##### TEXT BLOCK
Poppler is a PDF rendering library based on the xpdf-3.0 code base. It has bindings for Qt4 which we can use through Python/PyQt. Using these libraries under most popular Linux distributions is as simple as installing the Poppler package, but under Windows I’ve found that things are a little more tricky to get working.
At work, with the main business being document scanning, we deal with PDF files a lot. I’ve written a few custom applications that allow people to use the PDF files that we have supplied for them. Some of the applications simply launch the PDF in the user’s default viewer when it is chosen from a list. Others use an embedded version of Adobe’s Acrobat Reader which has to first be installed on the user’s machine.
Acrobat Reader doesn’t play very well with apps written in PyQt in my experience. I don’t really like the idea of having to use an entire program (and Acrobat Reader is a little hefty) embedded in my software just to view a file. Although I was able to load files into the embedded Acrobat Reader and adjust the display preferences I found that the application focus was left with Acrobat Reader after each change. For example, I connected a
QSlider to some code to adjust the zoom of the document and all worked fine when using the mouse. Selecting the
QSlider with the keyboard and attempting to use it didn’t. Once the zoom had moved one step the focus would be taken from the
QSlider and left with Acrobat Reader, meaning that further adjustments from the keyboard required the re-selecting of the
QSlider. I tried to find a way around this. I failed.
I went in search of an alternative to Acrobat Reader and found Poppler. Based on the xpdf-3.0 codebase and released under the GPL this seemed to be exactly what I needed. It would let me view PDF files in my PyQt application without having to use Acrobat Reader along with letting me perform a few other PDF related tasks. Great.
##########
##### INPUT DATA
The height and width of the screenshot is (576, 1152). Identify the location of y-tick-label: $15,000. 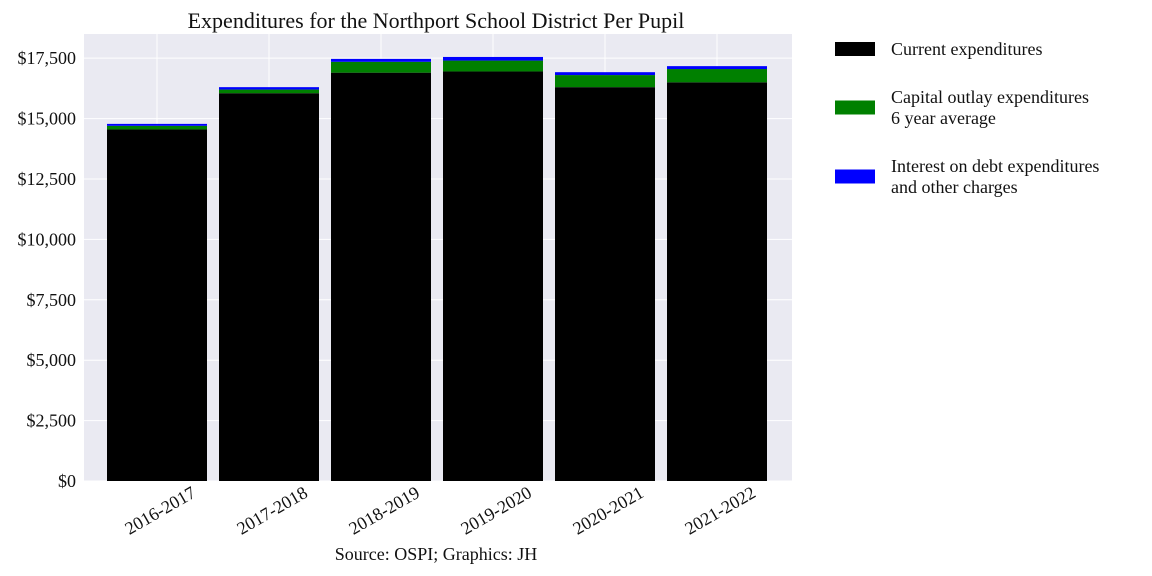
(48, 119).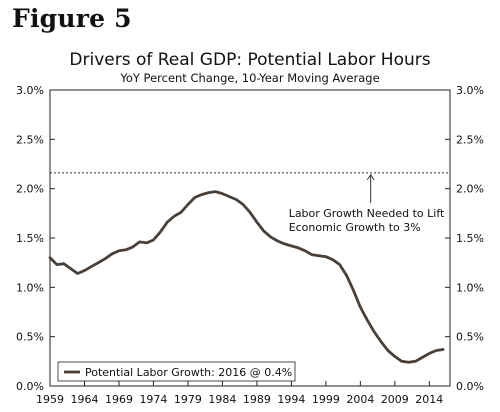 The image size is (500, 412). Describe the element at coordinates (370, 178) in the screenshot. I see `annotation-arrowhead` at that location.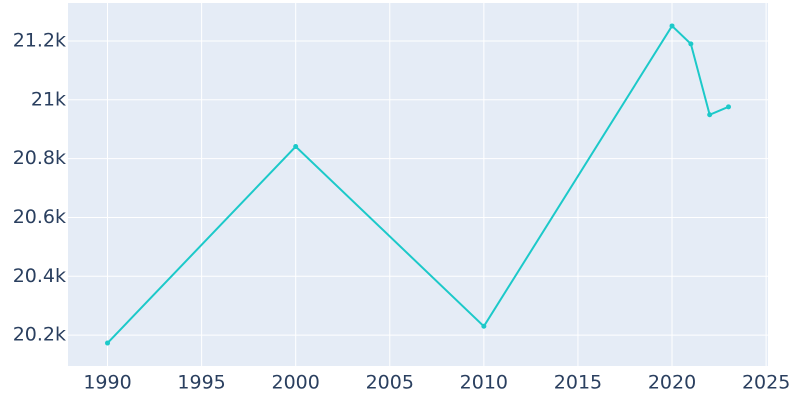 This screenshot has width=800, height=400. I want to click on x-tick-label: 2020, so click(672, 383).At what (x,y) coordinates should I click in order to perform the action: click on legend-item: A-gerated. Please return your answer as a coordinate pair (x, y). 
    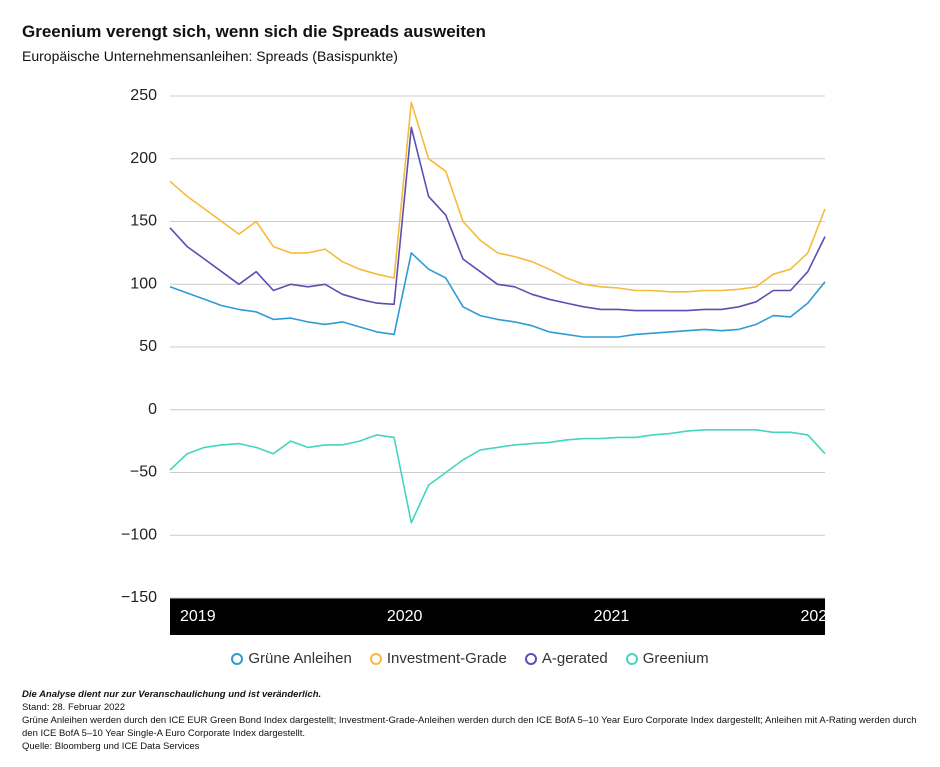
    Looking at the image, I should click on (566, 658).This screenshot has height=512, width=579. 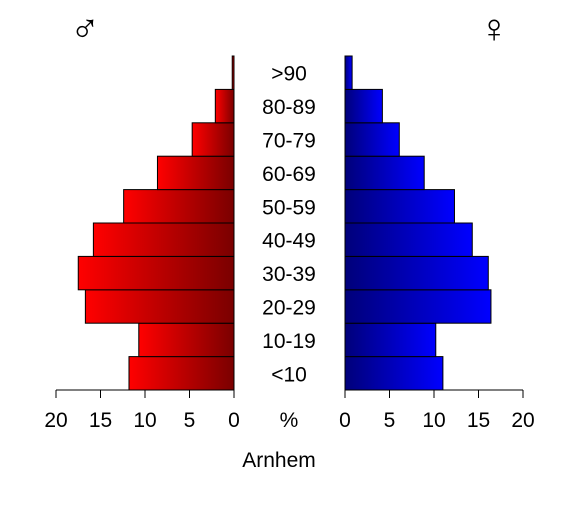 I want to click on axes: 0 0 5 5 10 10 15 15 20 20, so click(x=290, y=410).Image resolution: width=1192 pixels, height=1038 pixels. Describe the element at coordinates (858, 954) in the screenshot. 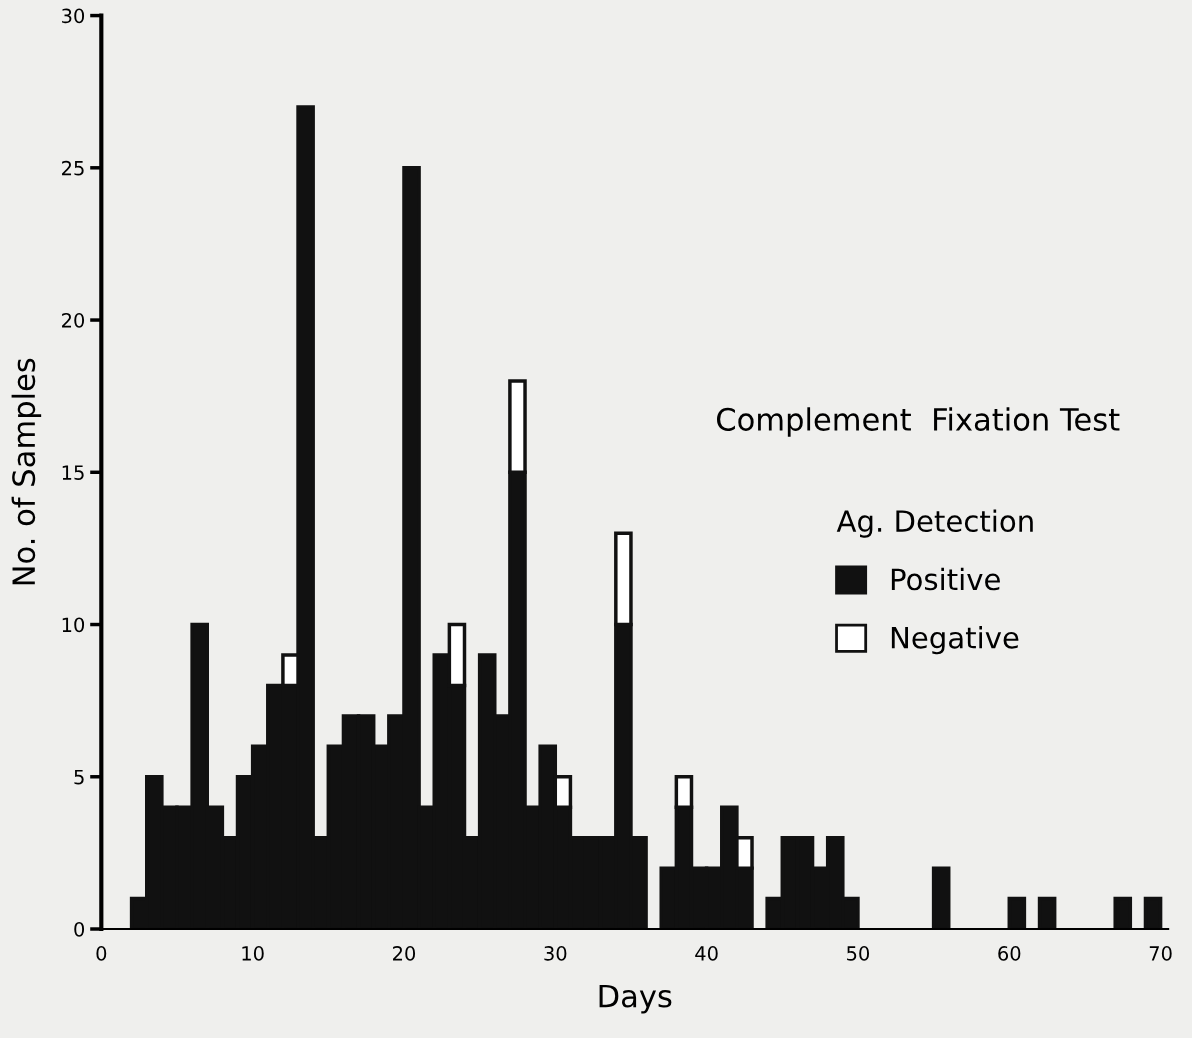

I see `x-tick-label: 50` at that location.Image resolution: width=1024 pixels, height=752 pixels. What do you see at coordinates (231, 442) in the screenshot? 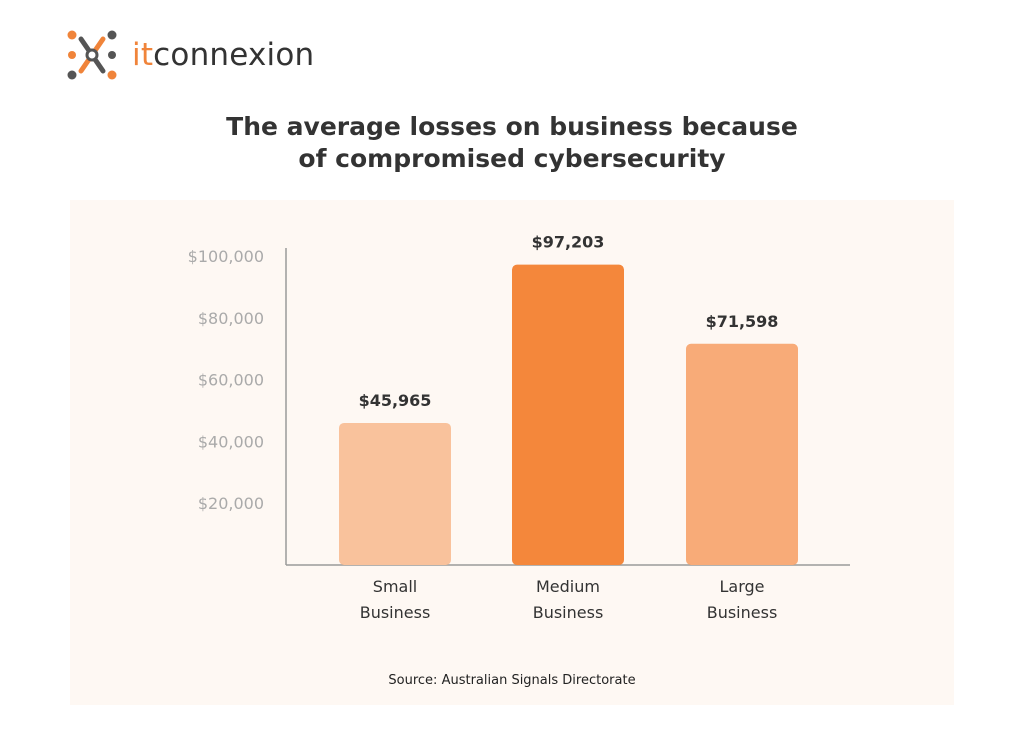
I see `y-tick-label: $40,000` at bounding box center [231, 442].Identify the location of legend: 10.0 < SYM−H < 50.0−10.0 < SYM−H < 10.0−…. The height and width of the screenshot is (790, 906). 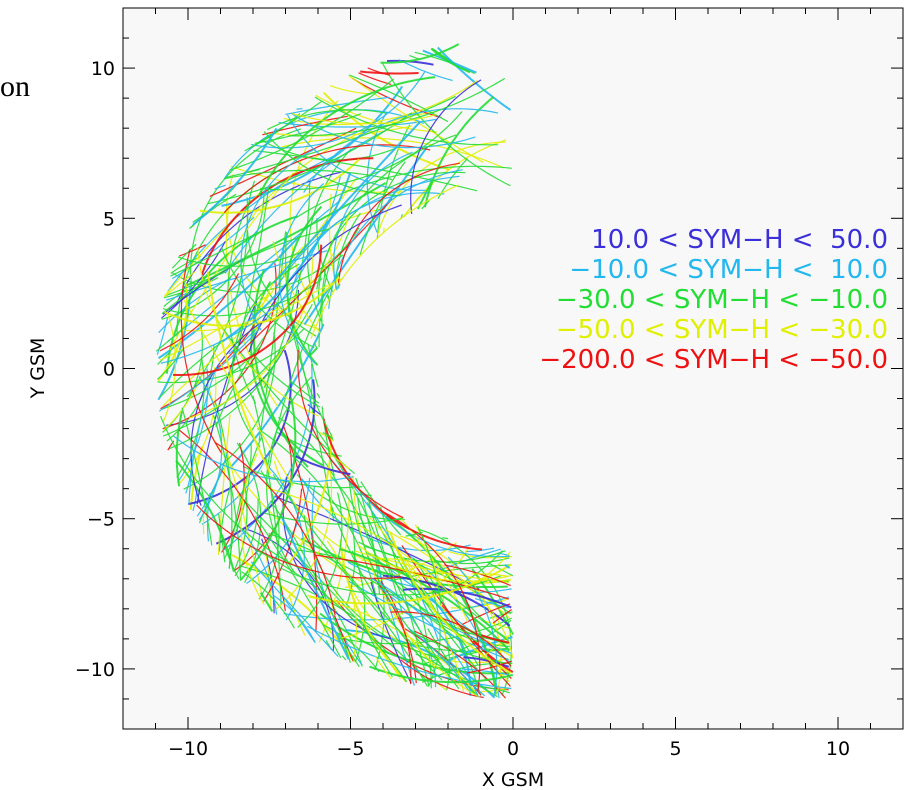
(714, 300).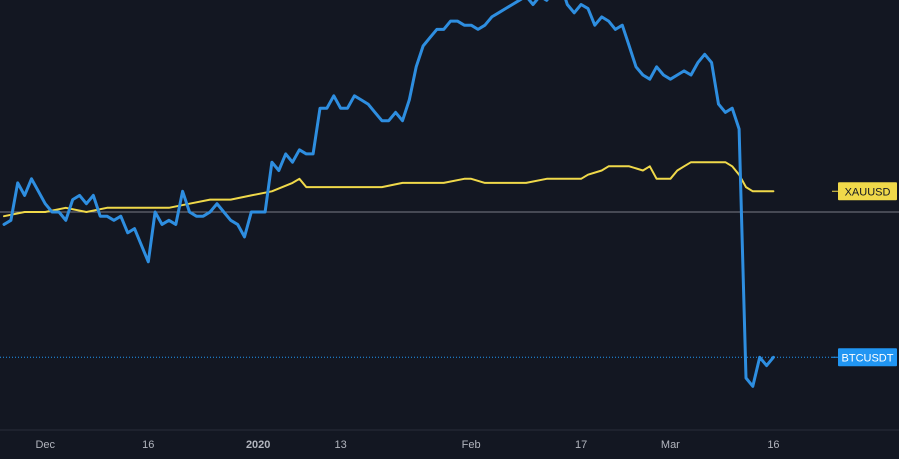 The height and width of the screenshot is (459, 899). What do you see at coordinates (581, 445) in the screenshot?
I see `x-tick-label: 17` at bounding box center [581, 445].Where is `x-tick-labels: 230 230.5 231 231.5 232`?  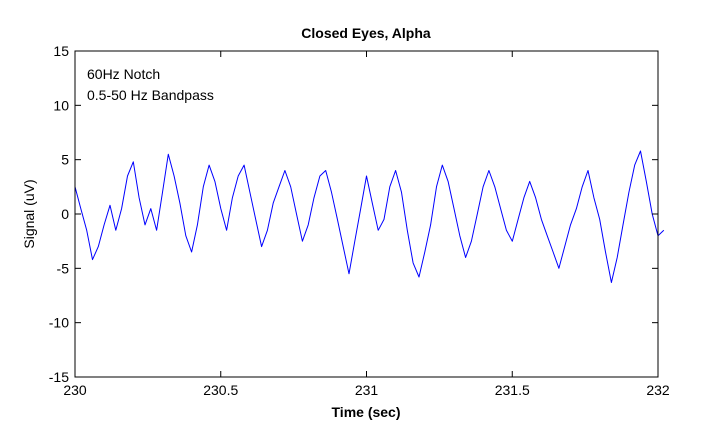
##########
> **TRY IT**: Rename "QSlider" to "QDial" throughout the Poppler text's passage starting at "Acrobat Reader doesn’t" and ending at "this. I failed.", then write out that passage.

> **RESULT**:
Acrobat Reader doesn’t play very well with apps written in PyQt in my experience. I don’t really like the idea of having to use an entire program (and Acrobat Reader is a little hefty) embedded in my software just to view a file. Although I was able to load files into the embedded Acrobat Reader and adjust the display preferences I found that the application focus was left with Acrobat Reader after each change. For example, I connected a
QDial to some code to adjust the zoom of the document and all worked fine when using the mouse. Selecting the
QDial with the keyboard and attempting to use it didn’t. Once the zoom had moved one step the focus would be taken from the
QDial and left with Acrobat Reader, meaning that further adjustments from the keyboard required the re-selecting of the
QDial. I tried to find a way around this. I failed.